South Otago sharemilker Mark Chamberlain reckons a capital gains tax of 15% would not be too onerous provided a family farm and a run-off was exempt just as a family home and a bach could be.

The National Party should, at the very least, consider a capital gains tax. There. I said it. If I put my ear to the ground I can almost hear the collective rumble of GST-claimed Landcruisers and late model European vehicles filled with tax-free, onfarm fuel from all across New Zealand, heading south to tow me back into line.

Perhaps the most divisive topic in NZ since the Springbok tour, with the battle lines being drawn between the haves and the have-nots. But no matter how often Simon, Paula and the ship of fools that is the National Party, stomp their feet; it is going to come down to numbers, perception and messaging.

Numbers – the more landlords, the more renters; the more immigrants, the more renters; the more unchecked capital gains for those already on the property ladder (which results in more investment in property) . . . you guessed it, more renters. Literally cities of them.

“So what?” you may say. Well, renters may not have your ‘perceived wealth’ but they all have one thing equal to you and me. That of course, is one singular vote. And, to generalise, these hard-working folk are generally considered ‘centre-left’ in their political persuasion.

Perception is a dangerous thing and to politicians, at times, it is all that really matters. Just as the ‘Dirty Dairying’ moniker has stuck fast, the last thing we need is a perception that the rural community is driven only by greed. That we are more willing to pay interest to Australian banks, than to pay our fair share of tax dollars to pay our way – just as John Citizen has to working on the gut trays.

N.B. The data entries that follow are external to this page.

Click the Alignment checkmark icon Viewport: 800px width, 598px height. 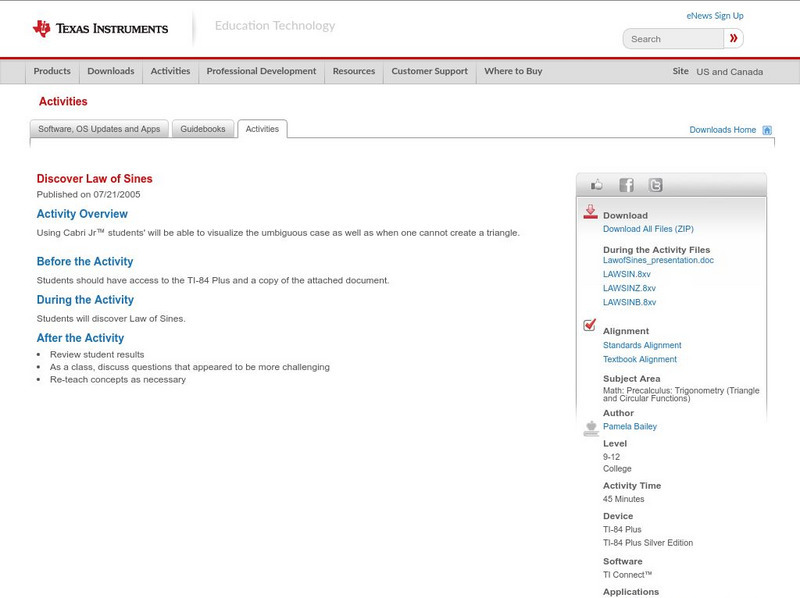point(588,323)
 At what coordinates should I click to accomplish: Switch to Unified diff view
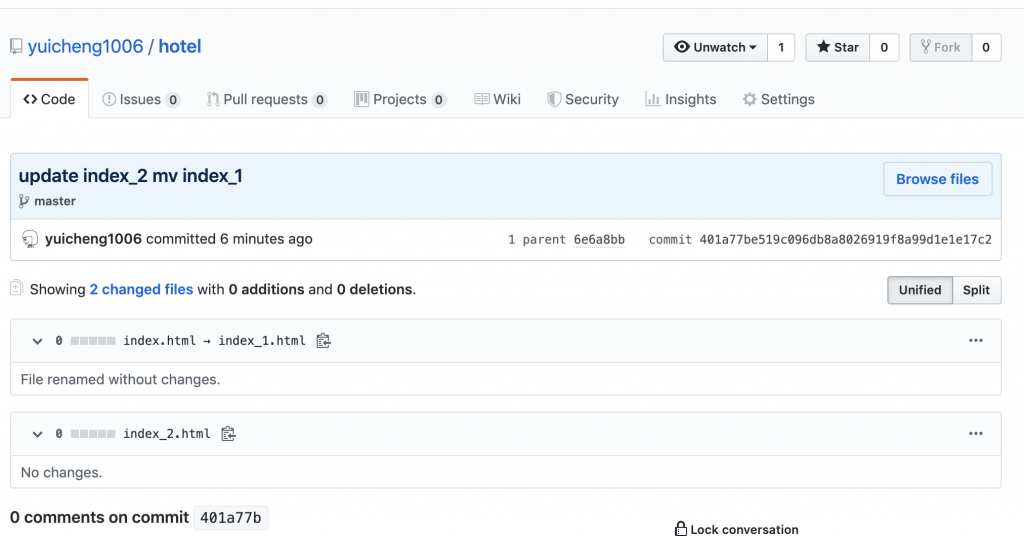919,290
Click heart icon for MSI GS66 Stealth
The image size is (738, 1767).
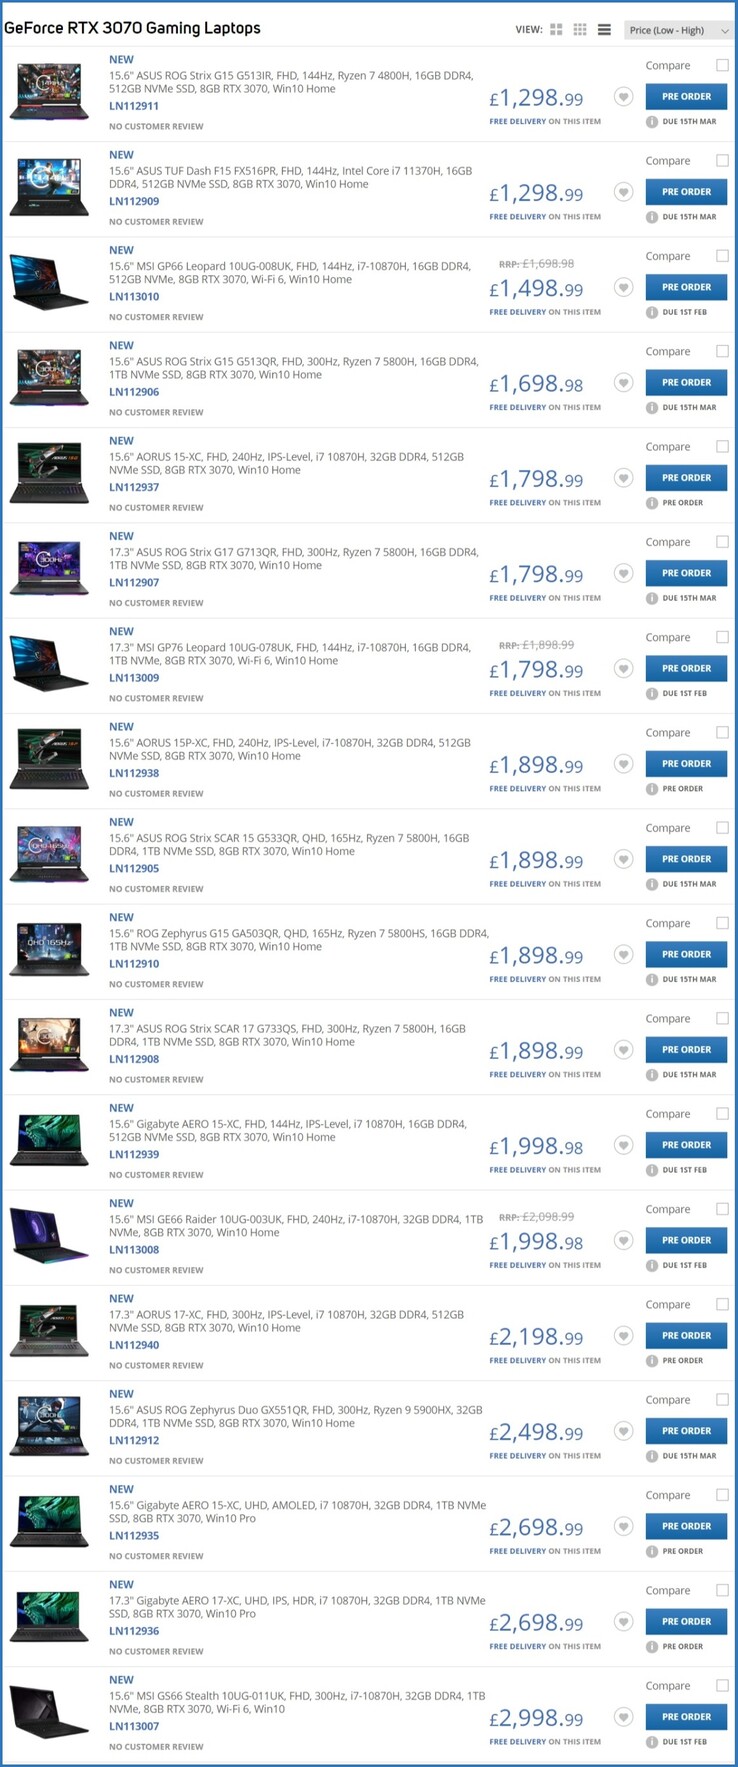(x=623, y=1718)
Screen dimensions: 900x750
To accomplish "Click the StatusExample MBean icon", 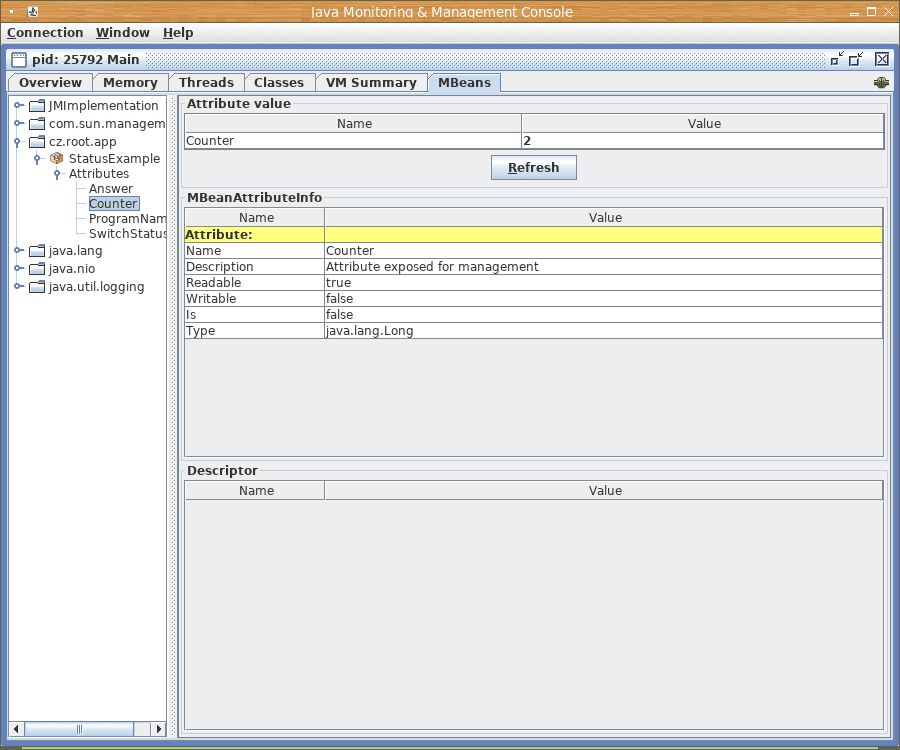I will [56, 158].
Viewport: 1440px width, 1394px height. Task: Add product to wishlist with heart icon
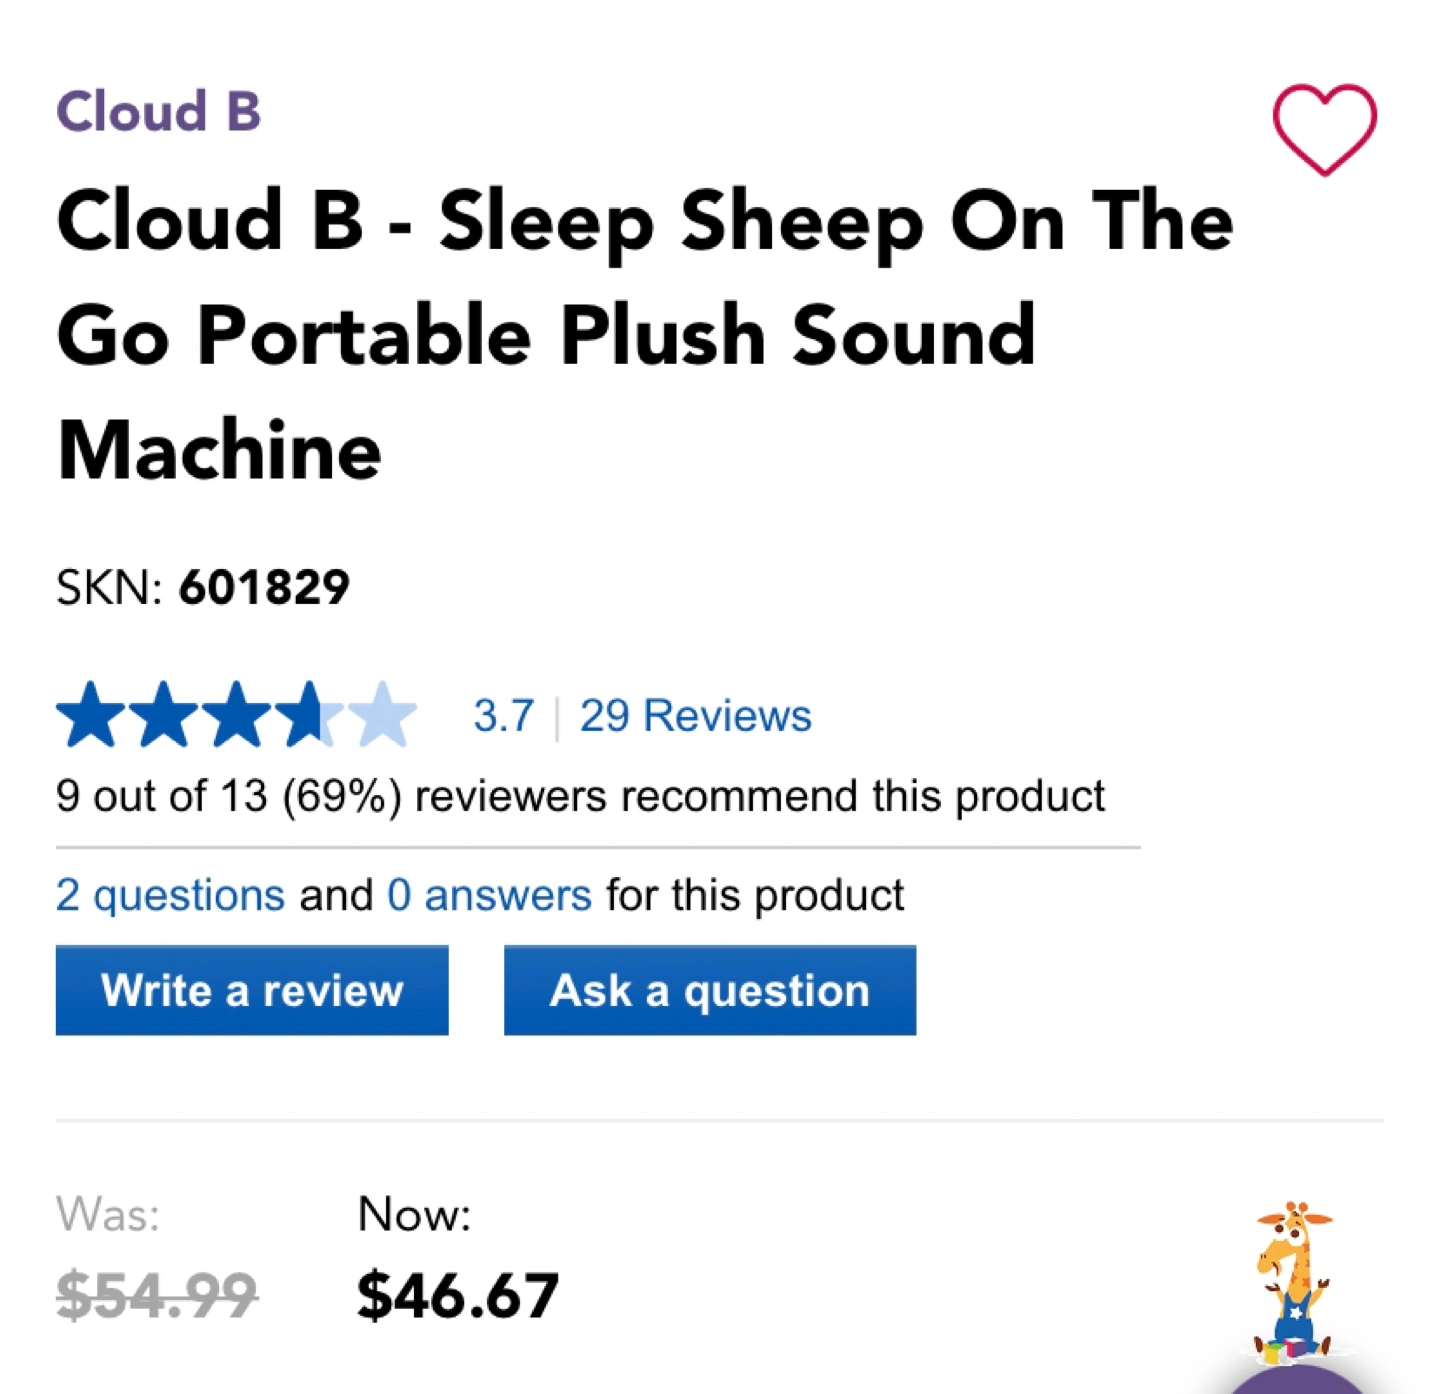point(1324,130)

And if ‘Taxinda’ and her Labour Party follies can get their messaging on song, CGT could be a done deal.

For instance, it is no urban myth about the students whose parents own multi-million-dollar farms and who, through clever accountants, run their business at an on-paper loss; and are entitled to claim a full living allowance which never has to be paid back.

Other examples include the aforementioned free fuel and also the ability to claim GST left, right and centre. An ability few of our urban cousins have. But my personal favourites are the overseas ‘farming tours’. An upcoming one to Asia includes a visit to a couple of token gesture farms and then it’s off to the Rugby World Cup finals in Japan – with a part of this being tax deductible against your farming business.

If these and other such examples were messaged effectively to our urban cousins this could create a perception of avoidance and greed. Add to this a positive messaging campaign about how CGT will give the Government the ability to pay teachers and nurses more, and the imminent cannabis referendum that will bring all of the hazy first-time voters out of their smoke-filled lounges – and it is game over.

So what is the solution?

Simon needs to start using his vowels correctly, engage in the conversation and appeal to the centre voters who do not own multiple houses and businesses (and probably never will) and therefore make the CGT more palatable.

My suggestion to Simon is, consider a CGT of 15%. It is something we can live with. A family farm and a run-off should be exempt just as a family home and a bach could be. Anything more than that, is more than a family needs, so therefore must be considered an investment.

Uncontrolled capital gains do the nation no favours in the long run. The perception or reality of the growing divide between the haves and the have-nots does not make for a better New Zealand, for any of us.

So I say to the great orator that is Simon Bridges, you need to reach across party lines and take control of the narrative. Or eventually the National Party may well be bred out of its current existence – by a new generation who understand that equality and equity are not the same things; and thus leaving Simon, perhaps more steer than bull.